Combined evidence annotation of transposable elements in genome sequences - PubMed (original) (raw)

Combined evidence annotation of transposable elements in genome sequences

Hadi Quesneville et al. PLoS Comput Biol. 2005 Jul.

Abstract

Transposable elements (TEs) are mobile, repetitive sequences that make up significant fractions of metazoan genomes. Despite their near ubiquity and importance in genome and chromosome biology, most efforts to annotate TEs in genome sequences rely on the results of a single computational program, RepeatMasker. In contrast, recent advances in gene annotation indicate that high-quality gene models can be produced from combining multiple independent sources of computational evidence. To elevate the quality of TE annotations to a level comparable to that of gene models, we have developed a combined evidence-model TE annotation pipeline, analogous to systems used for gene annotation, by integrating results from multiple homology-based and de novo TE identification methods.

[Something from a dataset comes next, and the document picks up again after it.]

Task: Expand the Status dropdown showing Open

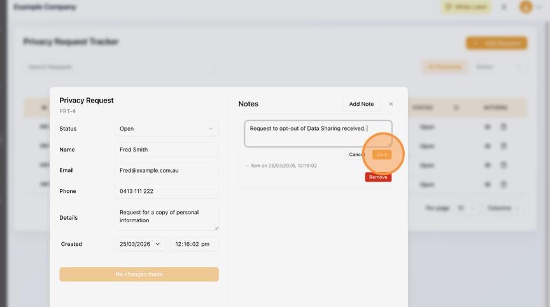Action: [166, 129]
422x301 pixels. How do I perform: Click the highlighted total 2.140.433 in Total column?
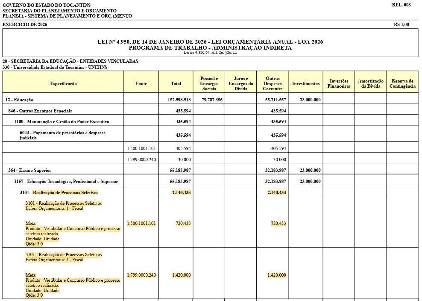tap(181, 192)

As proof of principle, we have annotated "TE models" in Drosophila melanogaster Release 4 genomic sequences using the combined computational evidence derived from RepeatMasker, BLASTER, TBLASTX, all-by-all BLASTN, RECON, TE-HMM and the previous Release 3.1 annotation. Our system is designed for use with the Apollo genome annotation tool, allowing automatic results to be curated manually to produce reliable annotations. The euchromatic TE fraction of D. melanogaster is now estimated at 5.3% (cf. 3.86% in Release 3.1), and we found a substantially higher number of TEs (n = 6,013) than previously identified (n = 1,572). Most of the new TEs derive from small fragments of a few hundred nucleotides long and highly abundant families not previously annotated (e.g., INE-1). We also estimated that 518 TE copies (8.6%) are inserted into at least one other TE, forming a nest of elements. The pipeline allows rapid and thorough annotation of even the most complex TE models, including highly deleted and/or nested elements such as those often found in heterochromatic sequences. Our pipeline can be easily adapted to other genome sequences, such as those of the D. melanogaster heterochromatin or other species in the genus Drosophila.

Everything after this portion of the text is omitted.